Een dergelijk kort tijdsbestek voor de beoordeling is alleen mogelijk omdat het EMA sommige gegevens over het vaccin al tijdens een rolling review heeft beoordeeld. In deze fase heeft EMA gegevens uit laboratoriumstudies (niet-klinische gegevens), gegevens over de kwaliteit van het vaccin (over de ingrediënten en de wijze waarop het wordt vervaardigd) en enig bewijs voor de veiligheid en werkzaamheid beoordeeld op basis van een gebundelde analyse van tussentijdse klinische gegevens van vier lopende klinische proeven in het Verenigd Koninkrijk, Brazilië en Zuid-Afrika. Op verzoek van CHMP heeft het bedrijf ook aanvullende wetenschappelijke informatie over kwesties met betrekking tot de kwaliteit, de veiligheid en de werkzaamheid van het vaccin verstrekt, die momenteel wordt beoordeeld.
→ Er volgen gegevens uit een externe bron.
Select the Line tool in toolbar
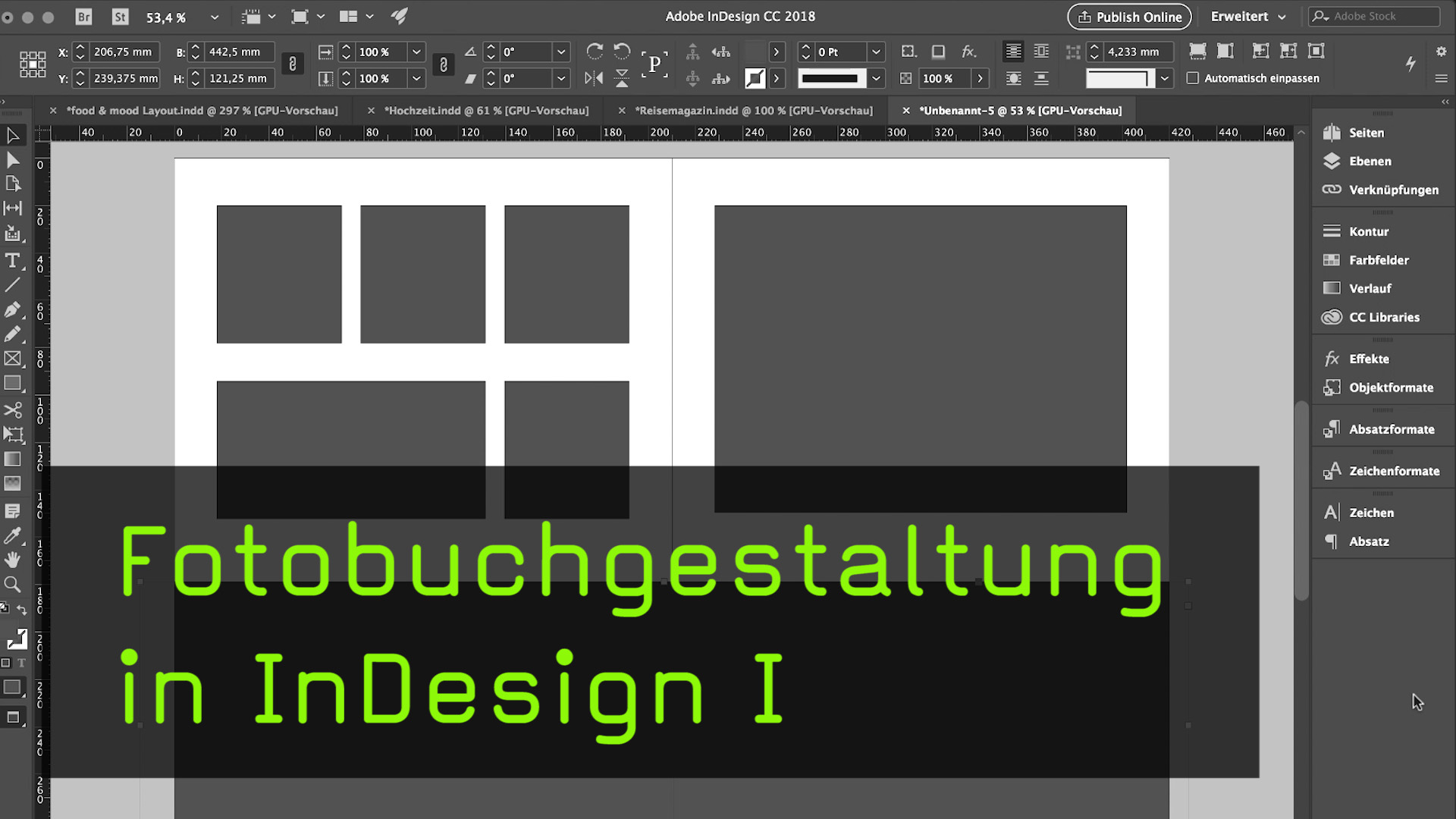The height and width of the screenshot is (819, 1456). click(13, 285)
Tijdens de beoordeling en tijdens de gehele duur van de pandemie worden het EMA en zijn wetenschappelijke comités ondersteund door de EMA-pandemietentaskforce COVID-19, een groep die deskundigen uit het hele Europese regelgevende netwerk voor geneesmiddelen bijeenbrengt om een snelle en gecoördineerde regelgeving inzake geneesmiddelen en vaccins voor COVID-19 mogelijk te maken.
Wat is een voorwaardelijke vergunning voor het in de handel brengen? De EU-wetgeving bepaalt dat een voorwaardelijke vergunning voor het in de handel brengen (CMA) wordt gebruikt als de versnelde vergunningsprocedure om de goedkeuring van behandelingen en vaccins in noodsituaties op het gebied van de volksgezondheid te versnellen. Met een voorwaardelijke vergunning kunnen geneesmiddelen die aan een onvervulde medische behoefte voldoen, worden toegelaten op basis van minder volledige gegevens dan normaal vereist is. Dit gebeurt als het voordeel van de onmiddellijke beschikbaarheid van een geneesmiddel of vaccin voor patiënten groter is dan het risico dat inherent is aan het feit dat nog niet alle gegevens beschikbaar zijn.
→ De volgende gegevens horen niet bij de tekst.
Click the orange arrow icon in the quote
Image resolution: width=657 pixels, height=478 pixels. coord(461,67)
De gegevens moeten echter aantonen dat de voordelen van het geneesmiddel of het vaccin groter zijn dan de risico's. Een CMA garandeert dat het goedgekeurde geneesmiddel of vaccin voldoet aan strenge EU-normen voor veiligheid, werkzaamheid en kwaliteit en wordt vervaardigd en gecontroleerd in goedgekeurde, gecertificeerde faciliteiten in overeenstemming met hoge farmaceutische normen die compatibel zijn met grootschalige commercialisering. Zodra een KMA is toegekend, moeten bedrijven binnen vooraf vastgestelde termijnen verdere gegevens van lopende of nieuwe studies verstrekken om te bevestigen dat de voordelen nog steeds groter zijn dan de risico's.
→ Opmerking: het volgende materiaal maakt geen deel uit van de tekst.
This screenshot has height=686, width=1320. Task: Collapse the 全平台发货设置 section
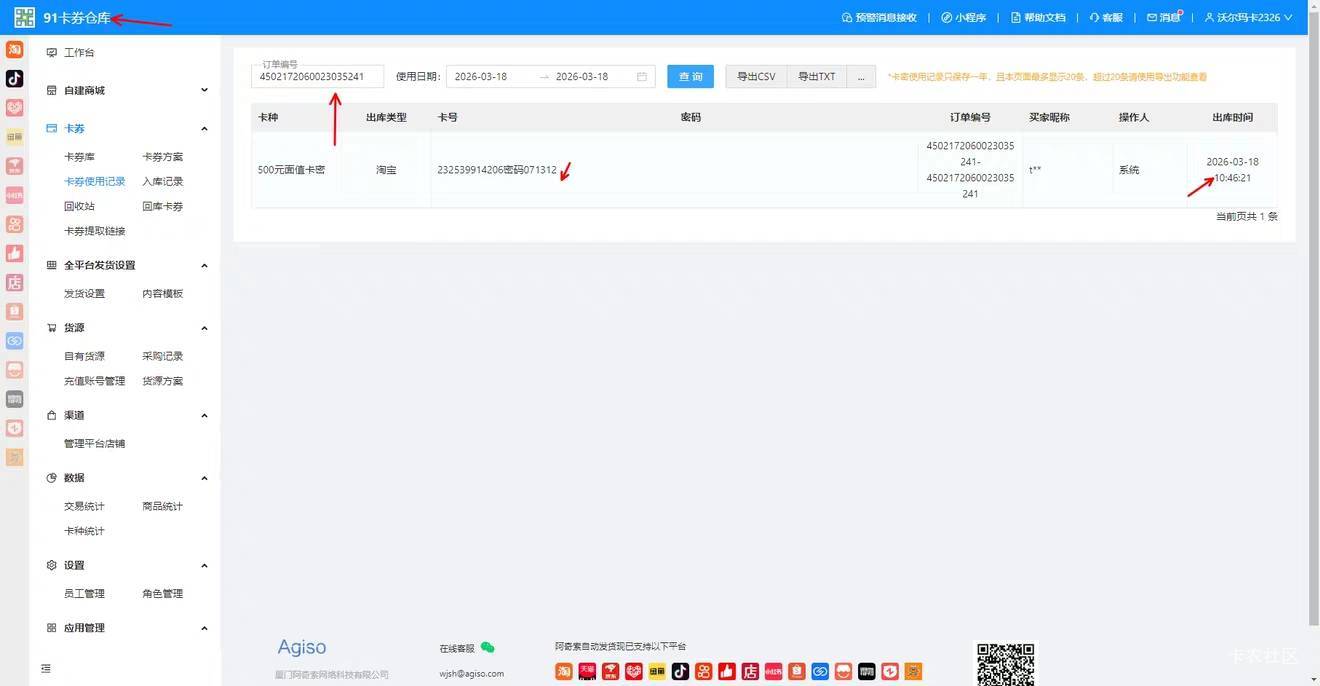click(x=204, y=266)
De Universiteit van Oxford werkte samen met het Brits-Zweedse bedrijf AstraZeneca om een coronavirusvaccin te ontwikkelen en te testen dat bekend staat als ChAdOx1 nCoV-19 of AZD1222. Uit een klinische studie bleek dat het vaccin 62 tot 90 % effectief was, afhankelijk van de initiële dosering. Ondanks enige onzekerheid over de proefresultaten, gaf Groot-Brittannië toestemming voor het vaccin voor noodgevallen in december, en India gaf toestemming voor een versie van het vaccin genaamd Covishield op 3 januari 2021.